– Каковы ваши условия? – хрипло спросил командир октябритов, которого Курт называл вчера Мартином.
– Мы не вернёмся к шатрам декабря, – ответил Фрол. – Лагерь останется здесь, на ничьей земле. Через пятнадцать дней, когда сюда придёт декабрь и земля не будет больше ничьей, наступит срок. Если к сроку наши условия окажутся невыполненными, мы умертвим вас.

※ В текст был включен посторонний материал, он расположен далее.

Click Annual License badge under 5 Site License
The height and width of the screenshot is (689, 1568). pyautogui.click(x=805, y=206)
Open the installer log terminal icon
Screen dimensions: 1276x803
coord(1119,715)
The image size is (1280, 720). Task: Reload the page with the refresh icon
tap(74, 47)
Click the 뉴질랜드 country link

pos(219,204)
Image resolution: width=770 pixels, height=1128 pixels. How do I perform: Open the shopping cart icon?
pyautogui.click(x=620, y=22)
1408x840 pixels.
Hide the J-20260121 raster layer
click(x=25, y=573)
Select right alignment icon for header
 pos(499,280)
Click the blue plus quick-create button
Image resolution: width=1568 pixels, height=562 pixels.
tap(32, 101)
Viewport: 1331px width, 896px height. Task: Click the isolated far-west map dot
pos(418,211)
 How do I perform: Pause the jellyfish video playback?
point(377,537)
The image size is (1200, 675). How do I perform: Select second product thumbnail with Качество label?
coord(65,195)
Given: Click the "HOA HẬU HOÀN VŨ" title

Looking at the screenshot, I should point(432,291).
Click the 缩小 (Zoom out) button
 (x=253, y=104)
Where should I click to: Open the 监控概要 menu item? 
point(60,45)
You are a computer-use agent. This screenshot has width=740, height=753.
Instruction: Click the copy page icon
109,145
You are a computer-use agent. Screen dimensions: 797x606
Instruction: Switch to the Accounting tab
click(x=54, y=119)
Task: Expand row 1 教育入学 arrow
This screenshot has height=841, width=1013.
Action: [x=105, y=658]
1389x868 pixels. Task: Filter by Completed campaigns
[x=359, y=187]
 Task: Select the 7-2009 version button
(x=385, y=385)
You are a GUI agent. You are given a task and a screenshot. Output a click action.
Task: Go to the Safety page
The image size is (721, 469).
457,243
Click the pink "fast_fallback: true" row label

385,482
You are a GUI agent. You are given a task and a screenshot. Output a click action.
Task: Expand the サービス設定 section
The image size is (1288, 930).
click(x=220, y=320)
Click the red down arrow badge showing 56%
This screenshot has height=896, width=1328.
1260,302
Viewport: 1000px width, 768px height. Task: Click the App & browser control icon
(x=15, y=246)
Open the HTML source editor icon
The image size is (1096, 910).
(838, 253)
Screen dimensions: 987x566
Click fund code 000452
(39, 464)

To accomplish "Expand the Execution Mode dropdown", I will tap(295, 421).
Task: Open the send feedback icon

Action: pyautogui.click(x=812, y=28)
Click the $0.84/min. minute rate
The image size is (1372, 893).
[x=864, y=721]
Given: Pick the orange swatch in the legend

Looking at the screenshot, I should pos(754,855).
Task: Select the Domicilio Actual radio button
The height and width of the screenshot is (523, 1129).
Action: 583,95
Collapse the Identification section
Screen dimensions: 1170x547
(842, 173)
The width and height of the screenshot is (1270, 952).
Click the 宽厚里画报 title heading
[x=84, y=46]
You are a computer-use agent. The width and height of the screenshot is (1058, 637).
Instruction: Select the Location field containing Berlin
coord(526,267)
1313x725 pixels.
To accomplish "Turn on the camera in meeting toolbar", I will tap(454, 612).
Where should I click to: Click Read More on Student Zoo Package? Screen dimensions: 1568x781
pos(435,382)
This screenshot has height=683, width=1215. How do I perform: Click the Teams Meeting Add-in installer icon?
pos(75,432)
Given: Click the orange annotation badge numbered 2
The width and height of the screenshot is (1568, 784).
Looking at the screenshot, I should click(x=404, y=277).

– Ты так и не сказал, каковы условия.
– Мы предлагаем обменять вас, – Фрол повысил голос. – На оружие. За каждого из вас люди октября дадут двадцать боевых винтовок или тридцать охотничьих ружей, на выбор. И то, и другое с полным комплектом патронов. Мы, в свою очередь, даём слово никогда не применять это оружие против вас.
– Ты просишь слишком многого, декабрит, – выдержав минутную паузу, сказал Мартин. – За каждую винтовку мы платим людям июля по сорок мер зерна. За ружьё июлиты берут тридцать. Октябрьские кочевья никогда не пойдут на сделку. Если мы отдадим вам оружие, то умрём с голоду.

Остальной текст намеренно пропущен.